Task details
All lines from the one that contains "The image size is (600, 494)." through the final line of the entries must be repeated exactly. No other lines belong in the output.

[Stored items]
BEGIN
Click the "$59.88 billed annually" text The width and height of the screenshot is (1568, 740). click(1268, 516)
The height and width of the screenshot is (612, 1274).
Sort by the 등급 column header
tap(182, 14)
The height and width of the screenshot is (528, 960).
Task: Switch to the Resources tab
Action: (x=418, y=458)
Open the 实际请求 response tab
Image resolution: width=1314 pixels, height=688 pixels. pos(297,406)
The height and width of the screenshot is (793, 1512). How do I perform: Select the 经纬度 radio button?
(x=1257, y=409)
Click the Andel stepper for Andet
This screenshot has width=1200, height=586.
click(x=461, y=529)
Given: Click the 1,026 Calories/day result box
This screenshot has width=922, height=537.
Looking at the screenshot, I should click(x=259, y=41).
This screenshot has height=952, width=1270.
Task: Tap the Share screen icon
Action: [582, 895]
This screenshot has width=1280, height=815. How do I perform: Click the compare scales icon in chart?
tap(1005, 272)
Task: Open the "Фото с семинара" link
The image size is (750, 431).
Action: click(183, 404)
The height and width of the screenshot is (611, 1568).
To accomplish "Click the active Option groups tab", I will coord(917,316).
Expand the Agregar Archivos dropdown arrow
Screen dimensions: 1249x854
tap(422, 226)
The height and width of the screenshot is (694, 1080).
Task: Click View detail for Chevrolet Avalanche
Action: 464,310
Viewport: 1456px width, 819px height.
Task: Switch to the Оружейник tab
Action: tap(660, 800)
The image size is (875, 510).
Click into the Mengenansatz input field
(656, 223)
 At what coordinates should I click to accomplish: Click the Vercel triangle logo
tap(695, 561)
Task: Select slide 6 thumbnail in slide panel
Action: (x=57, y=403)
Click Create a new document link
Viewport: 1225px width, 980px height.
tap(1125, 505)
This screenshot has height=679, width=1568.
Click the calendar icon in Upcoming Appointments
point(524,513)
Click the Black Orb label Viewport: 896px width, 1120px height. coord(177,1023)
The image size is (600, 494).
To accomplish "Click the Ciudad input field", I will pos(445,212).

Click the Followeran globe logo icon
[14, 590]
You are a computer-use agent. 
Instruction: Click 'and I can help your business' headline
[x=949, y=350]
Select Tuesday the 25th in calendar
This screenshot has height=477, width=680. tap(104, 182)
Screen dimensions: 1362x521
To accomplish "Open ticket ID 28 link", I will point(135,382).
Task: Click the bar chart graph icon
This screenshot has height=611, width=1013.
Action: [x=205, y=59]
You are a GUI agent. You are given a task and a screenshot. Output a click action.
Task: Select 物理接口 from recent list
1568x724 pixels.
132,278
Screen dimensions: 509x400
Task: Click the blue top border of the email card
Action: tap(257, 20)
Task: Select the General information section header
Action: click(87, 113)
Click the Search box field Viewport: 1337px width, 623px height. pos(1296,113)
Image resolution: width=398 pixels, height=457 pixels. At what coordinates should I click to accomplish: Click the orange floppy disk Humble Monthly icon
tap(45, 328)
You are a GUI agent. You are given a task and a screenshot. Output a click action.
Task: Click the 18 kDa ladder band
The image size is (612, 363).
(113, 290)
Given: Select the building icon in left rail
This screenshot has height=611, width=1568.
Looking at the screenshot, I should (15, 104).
END
Result for this exercise
The image size is (600, 494).
To accomplish "Click the Ciudad input field", I will pos(445,212).

Click the Followeran globe logo icon
[14, 590]
You are a computer-use agent. 
Instruction: Click 'and I can help your business' headline
[x=949, y=350]
Select Tuesday the 25th in calendar
This screenshot has height=477, width=680. tap(104, 182)
Screen dimensions: 1362x521
To accomplish "Open ticket ID 28 link", I will point(135,382).
Task: Click the bar chart graph icon
This screenshot has height=611, width=1013.
Action: [x=205, y=59]
You are a GUI agent. You are given a task and a screenshot. Output a click action.
Task: Select 物理接口 from recent list
1568x724 pixels.
132,278
Screen dimensions: 509x400
Task: Click the blue top border of the email card
Action: tap(257, 20)
Task: Select the General information section header
Action: click(87, 113)
Click the Search box field Viewport: 1337px width, 623px height. pos(1296,113)
Image resolution: width=398 pixels, height=457 pixels. At what coordinates should I click to accomplish: Click the orange floppy disk Humble Monthly icon
tap(45, 328)
You are a GUI agent. You are given a task and a screenshot. Output a click action.
Task: Click the 18 kDa ladder band
The image size is (612, 363).
(113, 290)
Given: Select the building icon in left rail
This screenshot has height=611, width=1568.
Looking at the screenshot, I should (15, 104).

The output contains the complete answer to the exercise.